Grothendieck Topology and Sheaves on the Category of Types

In this file we define a Grothendieck topology on the category of types, and construct the canonical functor that sends a type to a sheaf over the category of types, and make this an equivalence of categories.

Then we prove that the topology defined is the canonical topology.

def CategoryTheory.typesGrothendieckTopology : GrothendieckTopology (Type u)

A Grothendieck topology associated to the category of all types.
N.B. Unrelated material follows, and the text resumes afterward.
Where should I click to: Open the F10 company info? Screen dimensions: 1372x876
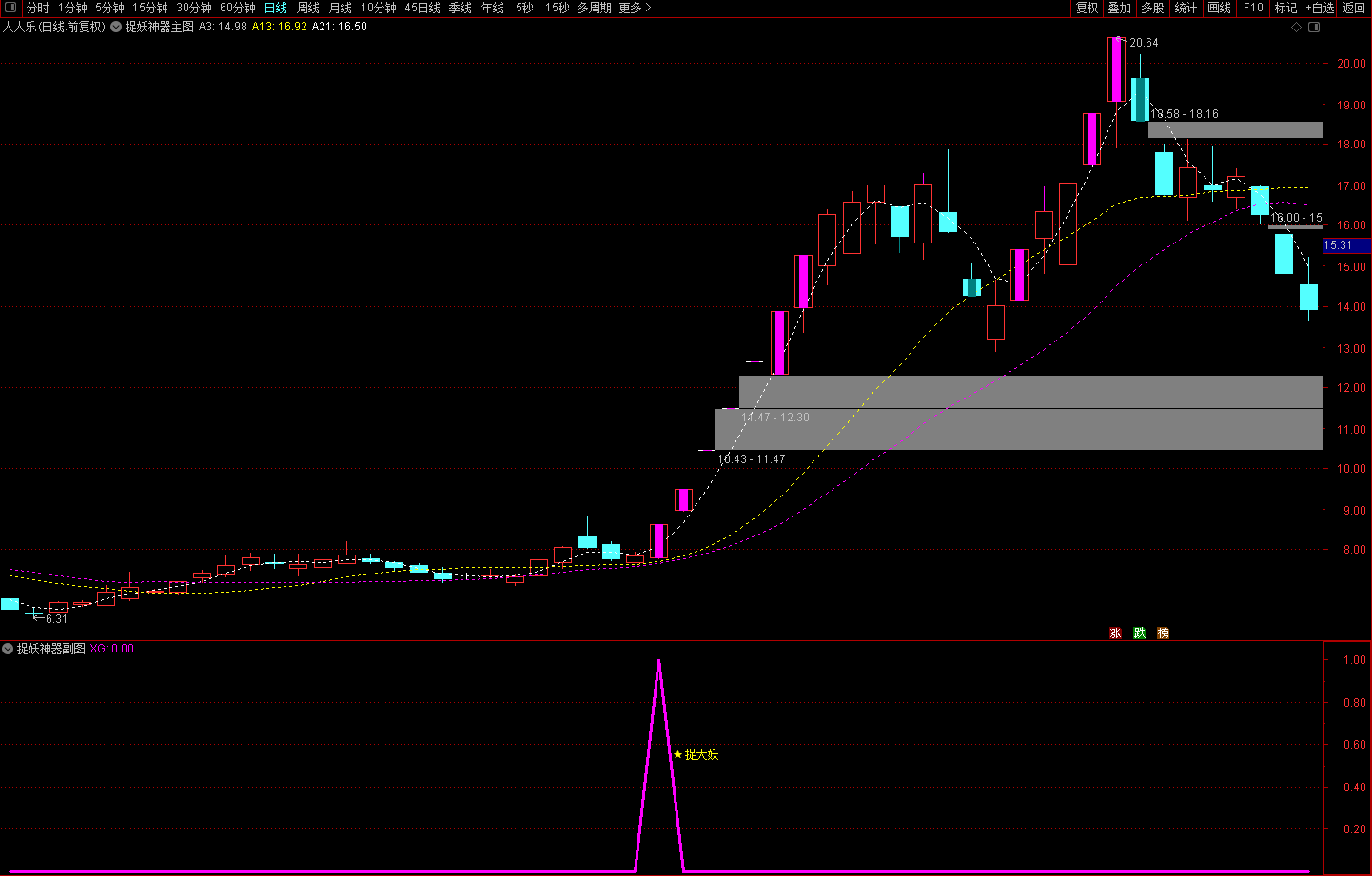pos(1253,8)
A sieve is a covering iff it is jointly surjective.

Equations

• One or more equations did not get rendered due to their size.
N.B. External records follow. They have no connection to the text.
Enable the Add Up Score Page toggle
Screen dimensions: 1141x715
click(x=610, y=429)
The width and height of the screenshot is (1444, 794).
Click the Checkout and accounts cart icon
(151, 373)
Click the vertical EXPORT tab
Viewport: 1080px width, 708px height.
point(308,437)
def CategoryTheory.discreteSieve (α : Type u) : Sieve α

The discrete sieve on a type, which only includes arrows whose image is a subsingleton.

Equations

• CategoryTheory.discreteSieve α = { arrows := fun (x : Type ?u.1) (f : x ⟶ α) => ∃ (x_1 : α), ∀ (y : x), (CategoryTheory.ConcreteCategory.hom f) y = x_1, downward_closed := ⋯ }

@[simp]

theorem CategoryTheory.discreteSieve_apply (α x✝ : Type u) (f : x✝ ⟶ α) : (discreteSieve α).arrows f = ∃ (x : α), ∀ (y : x✝), (ConcreteCategory.hom f) y = x

theorem CategoryTheory.discreteSieve_mem (α : Type u) : discreteSieve α ∈ typesGrothendieckTopology α

def CategoryTheory.discretePresieve (α : Type u) : Presieve α

The discrete presieve on a type, which only includes arrows whose domain is a singleton.

Equations

• CategoryTheory.discretePresieve α x✝ = ∃ (x : β), ∀ (y : β), y = x

theorem CategoryTheory.generate_discretePresieve_mem (α : Type u) : Sieve.generate (discretePresieve α) ∈ typesGrothendieckTopology α

theorem CategoryTheory.Presieve.isSheaf_yoneda' {α : Type u} : IsSheaf typesGrothendieckTopology (yoneda.obj α)
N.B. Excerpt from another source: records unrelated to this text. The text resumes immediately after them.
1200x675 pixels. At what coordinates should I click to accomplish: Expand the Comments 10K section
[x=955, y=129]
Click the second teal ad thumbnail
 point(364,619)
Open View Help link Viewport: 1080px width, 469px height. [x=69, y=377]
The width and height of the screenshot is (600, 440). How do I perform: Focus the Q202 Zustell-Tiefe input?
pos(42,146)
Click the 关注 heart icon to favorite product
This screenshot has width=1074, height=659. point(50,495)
The sheaf condition for yoneda'.

theorem CategoryTheory.Presheaf.isSheaf_yoneda' {α : Type u} : IsSheaf typesGrothendieckTopology (yoneda.obj α)

The sheaf condition for yoneda'.

def CategoryTheory.yoneda' : Functor (Type u) (Sheaf typesGrothendieckTopology (Type u))

The yoneda functor that sends a type to a sheaf over the category of types.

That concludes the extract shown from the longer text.